De nombreux bâtiments officiels, de la capitale mozambicaine et de beaucoup d'autres villes sur tout le continent africain, étaient son œuvre. Aucun édifice cependant ne l'avait rendu aussi fier que cette propriété personnelle. Il l'avait achetée pour presque rien juste après la décolonisation du Mozambique, en 1975. C’était la demeure d'un colon portugais peu fortuné qui avait pris la fuite. Elle valait surtout par son grand jardin tropical planté d'arbres indigènes, manguiers et palmiers, auxquels se mêlaient des essences importées du Brésil, comme des jacarandas et des pitomberas.
…/…
La maison c'était agrandie au fil du temps jusqu’à ce que, finalement, Béliot la transforme en hôtel. Il avait cependant pris soin de ne pas toucher à la terrasse couverte où il se tenait, face à la piscine. Ce coin d'ombre entre des colonnes carrées n'avait pas changé depuis l'époque du petit pavillon colonial. On y voyait toujours les mêmes coussins en toile d'un orange démodé, la même cage en métal pour le mainate, les mêmes pots suspendus, chargés de plantes tropicales qui sentaient l'éponge moisie. Seules les serveuses alanguies étaient remplacées régulièrement, afin qu’elles conservent leur fraîcheur relative.

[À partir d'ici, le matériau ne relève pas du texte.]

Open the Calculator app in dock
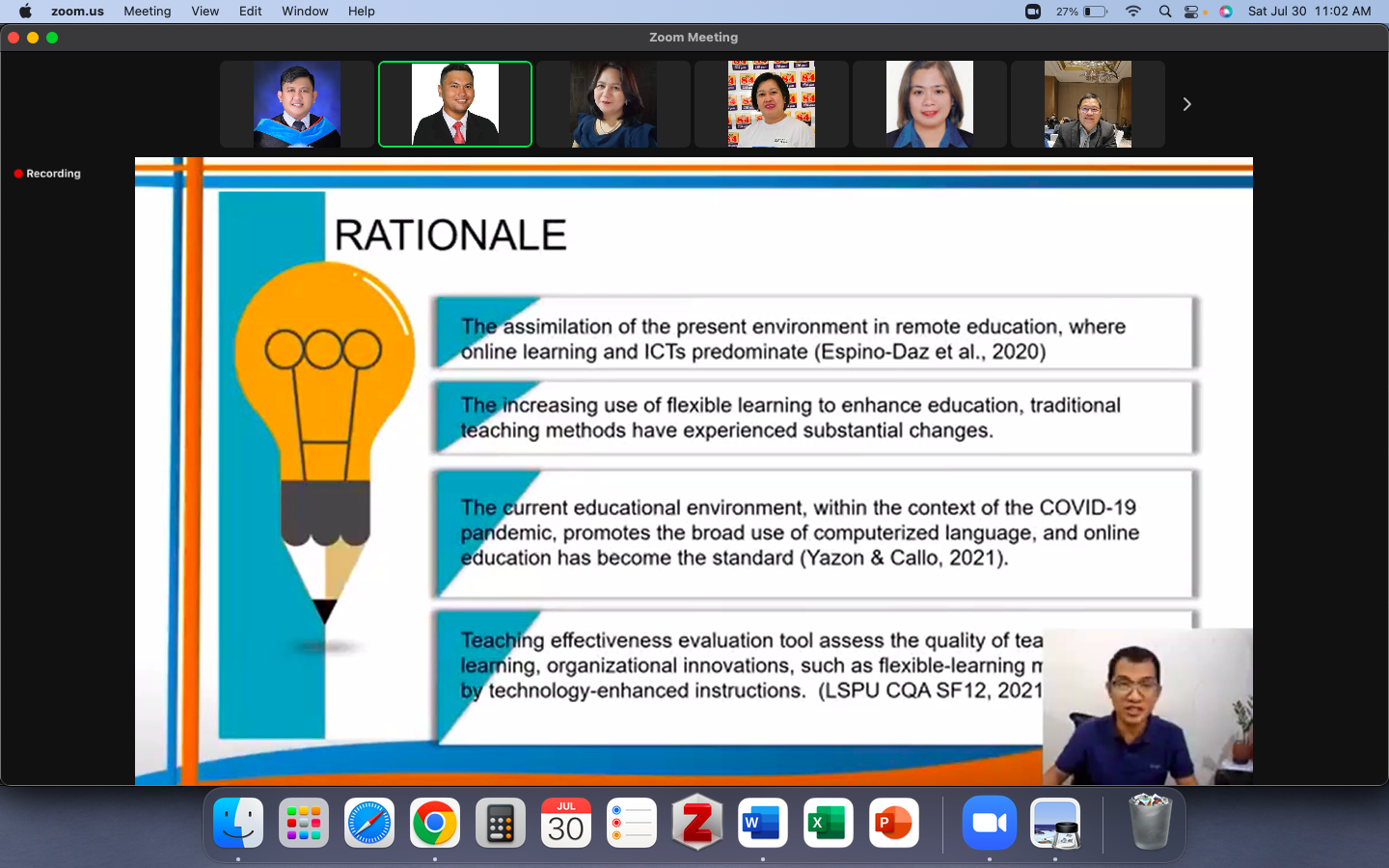This screenshot has width=1389, height=868. tap(500, 823)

Ce qui avait été construit sur ce terrain, l'hôtel, le restaurant avec ses tables égaillées autour de la piscine, l’aile des bureaux où étaient installées la réception et la comptabilité, ne semblait pas appartenir au même monde que la résidence primitive.

En somme, Béliot était toujours chez lui. Il ne faisait que tolérer, pour autant que son humeur le lui permit, la présence indiscrète des clients et du personnel.

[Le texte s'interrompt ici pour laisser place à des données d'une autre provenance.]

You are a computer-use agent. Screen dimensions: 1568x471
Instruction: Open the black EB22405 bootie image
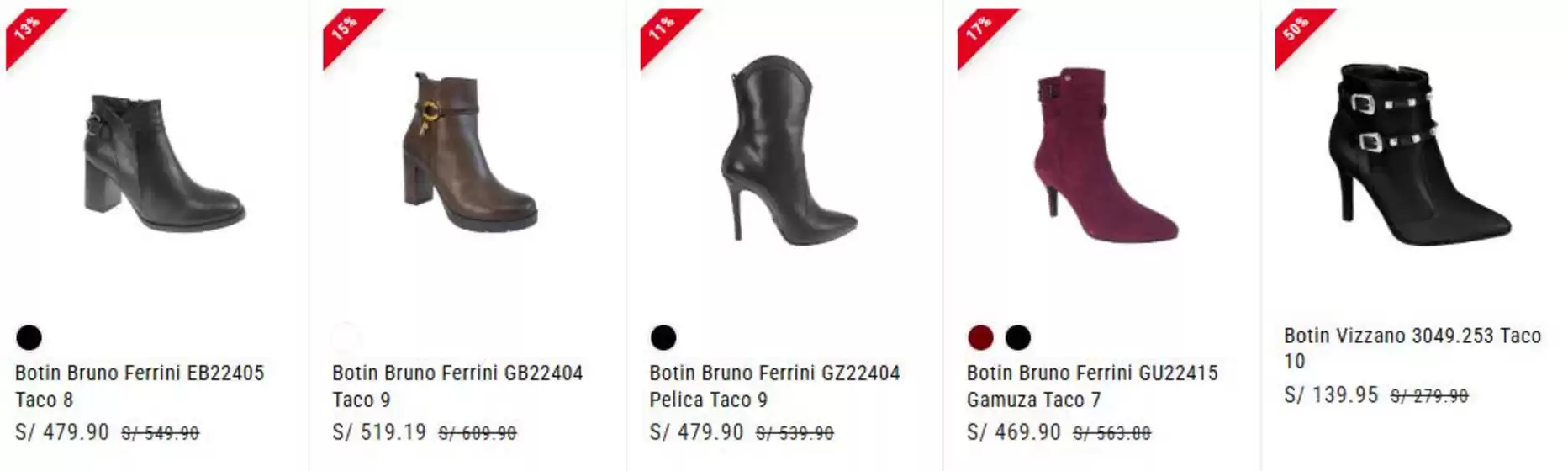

Dans un premier temps, ceux qui avaient l'imprudence de descendre dans cet établissement appréciaient de se sentir chez quelqu'un. Pendant un séjour lointain ou au début d'une pénible expatriation, c'est un sentiment bien agréable pour le voyageur de retrouver l'intimité d'une maison privée. Mais très vite, ce confort virait au cauchemar.
Il y avait d'abord les réveils de Béliot, en milieu de matinée. Il sortait de sa chambre, située au rez-de-chaussée derrière la terrasse, vêtu la plupart du temps d'un maillot de corps trop large qui découvrait ses bras décharnés.
Autour de son ventre, une énorme ceinture herniaire s'efforçait de contenir plusieurs éventrations.
Ses jambes grêles, boursouflées de varices, s'offraient à la vue des clients qui terminaient leur petit-déjeuner dans l'ombre des parasols, entourés des vives couleurs des fleurs d’hibiscus et des tamaris.
En allant s'asseoir sur son éternel fauteuil face à la piscine pour prendre un premier verre, Béliot les gratifiait même, à travers son caleçon trop large, de vues indiscrètes sur sa pendante intimité.
Ce spectacle éveillait chez les résidents une gêne qui se muait assez vite en dégoût.

Ensuite, quand retentissaient les premiers éclats de voix, les premières insultes adressées par Béliot aux femmes de service, les intrus prenaient la fuite.
Un tel traitement infligé aux pensionnaires avait fini par remonter aux oreilles des rédacteurs de guides touristiques. Le principal d'entre eux vantait l’établissement de Béliot pour la beauté de son jardin et la qualité de ses chambres.
Mais un commentaire très sévère, fondé sur un résumé assez juste du caractère du patron, dissuadait les voyageurs de s'y arrêter.
L’hôtel était donc la plupart du temps vide.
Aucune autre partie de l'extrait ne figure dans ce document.